I had a really interesting query from Kelly about framing felt paintings, so I’m going to copy the answer I gave her for all of you to read.
The picture above is not important, but the frame and mounting is shown quite clearly. *(The picture above is double mounted with a frame inside the main frame made from mounting board. It is traditional to cut the inside edge of the inner mount at 45 degrees, which can be done fairly easily with a very sharp Stanley knife.)
It’s important to mount your work and enclose it in a deep frame so that the felt does not press against the glass.
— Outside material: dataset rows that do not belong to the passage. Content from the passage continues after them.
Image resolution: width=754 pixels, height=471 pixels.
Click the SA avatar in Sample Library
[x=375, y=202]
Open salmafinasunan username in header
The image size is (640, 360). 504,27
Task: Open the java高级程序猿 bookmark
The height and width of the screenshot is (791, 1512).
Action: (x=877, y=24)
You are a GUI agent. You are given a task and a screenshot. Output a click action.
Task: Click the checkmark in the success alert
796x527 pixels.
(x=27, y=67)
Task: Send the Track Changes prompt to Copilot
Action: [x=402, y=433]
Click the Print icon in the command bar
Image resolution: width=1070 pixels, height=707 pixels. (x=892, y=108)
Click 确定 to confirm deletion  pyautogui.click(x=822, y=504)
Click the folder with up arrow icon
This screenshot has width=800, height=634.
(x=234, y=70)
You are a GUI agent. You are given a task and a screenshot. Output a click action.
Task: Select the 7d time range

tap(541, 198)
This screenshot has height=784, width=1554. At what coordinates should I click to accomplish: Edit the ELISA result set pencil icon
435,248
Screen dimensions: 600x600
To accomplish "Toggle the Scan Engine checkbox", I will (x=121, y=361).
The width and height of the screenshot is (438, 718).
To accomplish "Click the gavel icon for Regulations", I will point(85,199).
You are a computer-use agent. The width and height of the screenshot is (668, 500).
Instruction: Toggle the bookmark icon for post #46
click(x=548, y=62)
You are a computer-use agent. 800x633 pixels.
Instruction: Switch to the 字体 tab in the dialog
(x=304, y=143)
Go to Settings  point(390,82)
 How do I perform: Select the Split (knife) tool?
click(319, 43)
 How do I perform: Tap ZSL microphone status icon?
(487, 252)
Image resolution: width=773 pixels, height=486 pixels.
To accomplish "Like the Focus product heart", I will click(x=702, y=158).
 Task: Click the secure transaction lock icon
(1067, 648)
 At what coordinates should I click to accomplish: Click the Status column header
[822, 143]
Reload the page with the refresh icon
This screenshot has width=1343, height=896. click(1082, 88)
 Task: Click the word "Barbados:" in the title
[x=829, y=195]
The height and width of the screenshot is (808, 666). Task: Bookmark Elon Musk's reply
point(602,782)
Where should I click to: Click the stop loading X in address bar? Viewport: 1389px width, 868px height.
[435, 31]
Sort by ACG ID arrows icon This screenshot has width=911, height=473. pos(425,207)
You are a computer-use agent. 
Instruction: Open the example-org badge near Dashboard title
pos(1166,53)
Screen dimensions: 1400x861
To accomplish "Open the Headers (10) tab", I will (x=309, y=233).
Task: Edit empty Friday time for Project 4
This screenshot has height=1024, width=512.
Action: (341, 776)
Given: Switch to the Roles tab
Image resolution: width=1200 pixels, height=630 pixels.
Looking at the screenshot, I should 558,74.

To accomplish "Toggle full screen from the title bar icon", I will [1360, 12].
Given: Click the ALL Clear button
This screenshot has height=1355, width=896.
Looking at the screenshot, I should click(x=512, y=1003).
You will also notice that I add my ceramic mark of my initials JB set into a sheep’s head. I designed, carved and fired this ceramic so it is as unique as a signature. Finer artists than me, will embroider their name.
Suggestion for Mounting a Felted Picture
1. Cut a piece of corrugated cardboard 10mm smaller all round than the piece of felt, so it is not visible behind the picture.
2. Make sure the felted picture is completely flat, then stitch and stretch the felt onto the cardboard from behind.
3. Stitch into all four corners and halfway inbetween on all 4 sides, making a total of 8 sets of stitches. On average, about six stitches at each of these 8 points will secure it well. A standard needle and cotton or nylon thread was used.
4. Then, get some mounting board ( buy online) of your desired colour.
5. Fix the back of the corrugated cardboard onto the mounting board with double sided sellotape. The size of the mounting board should fit inside your chosen picture frame.
It’s best to buy a picture frame with a deep rebate of more than 12mm; as this will give room for the glass plus the felt picture plus backing plus mount board. 15mm rebate is ideal.
6. Seal everything into the back of the picture frame using gummed tape (available on internet). Do not use masking tape as it will come off!
7. Put in two hangers on back of picture frame, screwed into rear of the picture frame, about one-third of the way down from the top. Attach the cord, between the hangers, using 2mm white nylon picture cord (available on internet).
8. My husband made the frames, but I know that the IKEA Ribba range of picture frames are both cheap and deep!
9. Notes were dictated to me by Martin Binks who framed my pieces.